曉夢當時只當這是長輩的關心,雖然有些不舒服,但還是乖巧地遞上禮物:“阿姨,這是我特意給您挑的絲巾,看看喜不喜歡。”
張秀英接過,隨手放在桌上,連包裝都沒有拆開。“坐吧,站著干什么,顯得我們不會待客似的。”
那天的飯桌上,氣氛詭異。張秀英不停地給兒子夾菜,完全忽略了曉夢的存在。公公陳大勇則一直悶頭吃飯,偶爾抬眼看看曉夢,那眼神說不出的古怪。
“建國從小就是我們這片的驕傲,學習成績好,又孝順。”張秀英說著,突然轉向曉夢,“聽說你父母是普通工人?那你能嫁到我們家,算是高攀了。

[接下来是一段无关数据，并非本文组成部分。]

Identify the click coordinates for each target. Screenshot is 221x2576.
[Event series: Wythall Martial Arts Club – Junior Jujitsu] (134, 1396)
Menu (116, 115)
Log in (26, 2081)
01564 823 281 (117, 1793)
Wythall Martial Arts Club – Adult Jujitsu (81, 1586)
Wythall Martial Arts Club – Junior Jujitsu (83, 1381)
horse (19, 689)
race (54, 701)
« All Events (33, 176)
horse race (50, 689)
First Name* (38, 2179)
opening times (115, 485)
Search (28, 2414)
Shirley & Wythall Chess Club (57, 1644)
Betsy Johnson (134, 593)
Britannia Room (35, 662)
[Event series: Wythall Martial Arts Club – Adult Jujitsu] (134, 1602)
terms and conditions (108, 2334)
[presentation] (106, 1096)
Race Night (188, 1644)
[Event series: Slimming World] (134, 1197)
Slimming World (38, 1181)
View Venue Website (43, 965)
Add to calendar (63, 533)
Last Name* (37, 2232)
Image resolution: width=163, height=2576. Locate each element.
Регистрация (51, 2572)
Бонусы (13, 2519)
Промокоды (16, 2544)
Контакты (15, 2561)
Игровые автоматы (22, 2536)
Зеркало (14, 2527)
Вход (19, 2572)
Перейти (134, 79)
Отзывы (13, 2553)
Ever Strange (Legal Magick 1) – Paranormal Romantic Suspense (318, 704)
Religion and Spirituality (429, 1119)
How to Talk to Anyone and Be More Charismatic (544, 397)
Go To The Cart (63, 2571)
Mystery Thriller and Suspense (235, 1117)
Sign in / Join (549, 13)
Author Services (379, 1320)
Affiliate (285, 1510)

”
曉夢一時語塞,陳建國連忙打圓場:“媽,現在不講這些了。曉夢很優秀,在公司是業務骨干呢。”
“女人家要那么優秀干什么,相夫教子才是本分。”
回家的路上,曉夢悶悶不樂。陳建國摟著她的肩膀安慰:“我媽就那樣,說話直,其實心不壞。以后熟悉了就好了。”
曉夢點點頭,把心里的不安壓了下去。她愛建國,為了他,受點委屈算什么。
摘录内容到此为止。